8. On peut publier un post dès qu’on a quelque chose à dire

C’est un peu plus difficile que ça. Pour mettre toutes les chances de son côté dans la course à la visibilité, il convient de publier aux moments les plus propices. Comme un post récent sera affiché en priorité, il est important de publier pile lorsque les followers sont connectés. Fort heureusement, la plupart des plateformes proposent des statistiques permettant de connaître ces informations et des outils existent pour programmer les publications. Vous n’êtes pas seuls!

9. On alimente les réseaux sociaux quand on peut

Publier de manière trop sporadique limitera la croissance de votre communauté. Rien de contribue plus à augmenter votre nombre de fans que de la régularité de vos publications. Un mot gentil en début de semaine et une phrase pour souhaiter un bon weekend vous aident à garder le rythme. Rappelez-vous qu’il s’agit d’un réseau « social » donc les preuves de sociabilité sont bienvenues.

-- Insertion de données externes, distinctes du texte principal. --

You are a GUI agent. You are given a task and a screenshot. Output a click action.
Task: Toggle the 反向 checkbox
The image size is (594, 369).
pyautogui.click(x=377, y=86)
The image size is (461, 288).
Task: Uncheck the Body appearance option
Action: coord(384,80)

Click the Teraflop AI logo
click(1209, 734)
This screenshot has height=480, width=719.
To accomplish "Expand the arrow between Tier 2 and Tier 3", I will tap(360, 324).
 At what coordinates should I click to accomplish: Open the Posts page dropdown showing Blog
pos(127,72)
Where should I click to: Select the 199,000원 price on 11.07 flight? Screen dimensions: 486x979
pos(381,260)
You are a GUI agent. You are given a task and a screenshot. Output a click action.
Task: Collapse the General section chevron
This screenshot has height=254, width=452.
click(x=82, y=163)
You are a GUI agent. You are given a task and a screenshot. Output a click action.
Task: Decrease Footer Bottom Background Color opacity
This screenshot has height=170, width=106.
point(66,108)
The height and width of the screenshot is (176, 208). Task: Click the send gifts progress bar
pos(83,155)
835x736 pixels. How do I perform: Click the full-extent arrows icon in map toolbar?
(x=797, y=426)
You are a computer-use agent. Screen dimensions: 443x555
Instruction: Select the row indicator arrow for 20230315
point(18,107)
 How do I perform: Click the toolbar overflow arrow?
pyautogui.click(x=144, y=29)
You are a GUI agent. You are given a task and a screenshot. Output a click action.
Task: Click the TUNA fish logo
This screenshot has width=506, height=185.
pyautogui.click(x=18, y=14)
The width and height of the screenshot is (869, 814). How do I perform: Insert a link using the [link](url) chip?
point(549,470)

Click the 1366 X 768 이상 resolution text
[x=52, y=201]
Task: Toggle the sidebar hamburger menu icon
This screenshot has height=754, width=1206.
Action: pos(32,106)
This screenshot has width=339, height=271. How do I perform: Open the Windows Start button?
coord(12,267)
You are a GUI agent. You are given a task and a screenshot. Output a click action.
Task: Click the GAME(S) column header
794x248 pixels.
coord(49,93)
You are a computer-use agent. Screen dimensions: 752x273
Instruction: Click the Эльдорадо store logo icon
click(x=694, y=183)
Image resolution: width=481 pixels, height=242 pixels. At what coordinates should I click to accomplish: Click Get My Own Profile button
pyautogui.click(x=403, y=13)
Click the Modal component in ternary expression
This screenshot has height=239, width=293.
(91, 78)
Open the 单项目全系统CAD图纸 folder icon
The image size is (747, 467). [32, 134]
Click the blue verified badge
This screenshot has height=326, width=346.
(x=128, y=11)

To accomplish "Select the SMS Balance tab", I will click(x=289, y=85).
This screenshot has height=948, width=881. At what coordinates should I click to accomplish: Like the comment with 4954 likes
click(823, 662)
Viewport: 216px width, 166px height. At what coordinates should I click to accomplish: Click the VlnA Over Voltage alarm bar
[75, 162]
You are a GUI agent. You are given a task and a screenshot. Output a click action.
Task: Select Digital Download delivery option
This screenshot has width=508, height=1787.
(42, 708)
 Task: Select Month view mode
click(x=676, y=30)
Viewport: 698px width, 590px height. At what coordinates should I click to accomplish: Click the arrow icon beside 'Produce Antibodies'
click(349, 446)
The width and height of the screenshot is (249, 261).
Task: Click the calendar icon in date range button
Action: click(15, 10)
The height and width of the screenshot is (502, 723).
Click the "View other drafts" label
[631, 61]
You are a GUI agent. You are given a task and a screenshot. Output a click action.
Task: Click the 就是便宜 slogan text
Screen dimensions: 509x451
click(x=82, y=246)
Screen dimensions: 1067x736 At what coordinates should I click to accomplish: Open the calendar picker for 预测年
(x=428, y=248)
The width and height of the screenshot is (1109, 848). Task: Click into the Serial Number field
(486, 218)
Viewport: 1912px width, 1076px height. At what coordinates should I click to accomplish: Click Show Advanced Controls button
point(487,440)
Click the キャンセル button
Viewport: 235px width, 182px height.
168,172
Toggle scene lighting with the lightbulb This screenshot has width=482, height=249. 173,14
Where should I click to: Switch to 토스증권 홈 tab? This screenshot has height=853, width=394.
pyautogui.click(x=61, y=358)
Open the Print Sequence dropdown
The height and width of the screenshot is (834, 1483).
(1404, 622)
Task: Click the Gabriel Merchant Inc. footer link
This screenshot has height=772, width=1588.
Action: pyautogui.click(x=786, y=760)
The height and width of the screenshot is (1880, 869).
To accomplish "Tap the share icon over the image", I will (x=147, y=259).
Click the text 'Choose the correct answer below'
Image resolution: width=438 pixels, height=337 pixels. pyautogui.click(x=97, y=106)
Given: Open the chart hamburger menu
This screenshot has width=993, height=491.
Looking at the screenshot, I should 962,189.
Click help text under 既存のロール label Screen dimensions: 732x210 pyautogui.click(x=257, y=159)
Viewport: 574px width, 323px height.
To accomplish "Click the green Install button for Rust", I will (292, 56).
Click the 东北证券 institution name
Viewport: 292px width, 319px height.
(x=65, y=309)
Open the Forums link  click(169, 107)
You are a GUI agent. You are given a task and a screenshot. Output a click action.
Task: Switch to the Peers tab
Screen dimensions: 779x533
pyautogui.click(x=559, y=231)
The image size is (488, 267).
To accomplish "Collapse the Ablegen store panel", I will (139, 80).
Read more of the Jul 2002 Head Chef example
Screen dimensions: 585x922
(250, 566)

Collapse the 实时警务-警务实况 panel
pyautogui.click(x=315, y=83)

10. C’est bien trop long de faire des vidéos, des photos, réfléchir à des publications

Ce n’est pas entièrement vrai (ni entièrement faux). Sachez également vous appuyer sur du contenu existant: c’est surprenant comme un GIF fait des miracles s’il est accompagné de la phrase adaptée. Maintenant, c’est vrai que vous ne pouvez pas vous contenter de reposter le travail des autres en permanence. Si vous ne vous sentez pas l’âme d’un photographe/vidéaste/graphiste, il peut être judicieux de se faire accompagner jusqu’à ce que vous ayez trouvé votre rythme de croisière. Pas d’inquiétude, on ne nait pas « expert des réseaux sociaux ». Mais avec un peu de travail, tout le monde peut y arriver!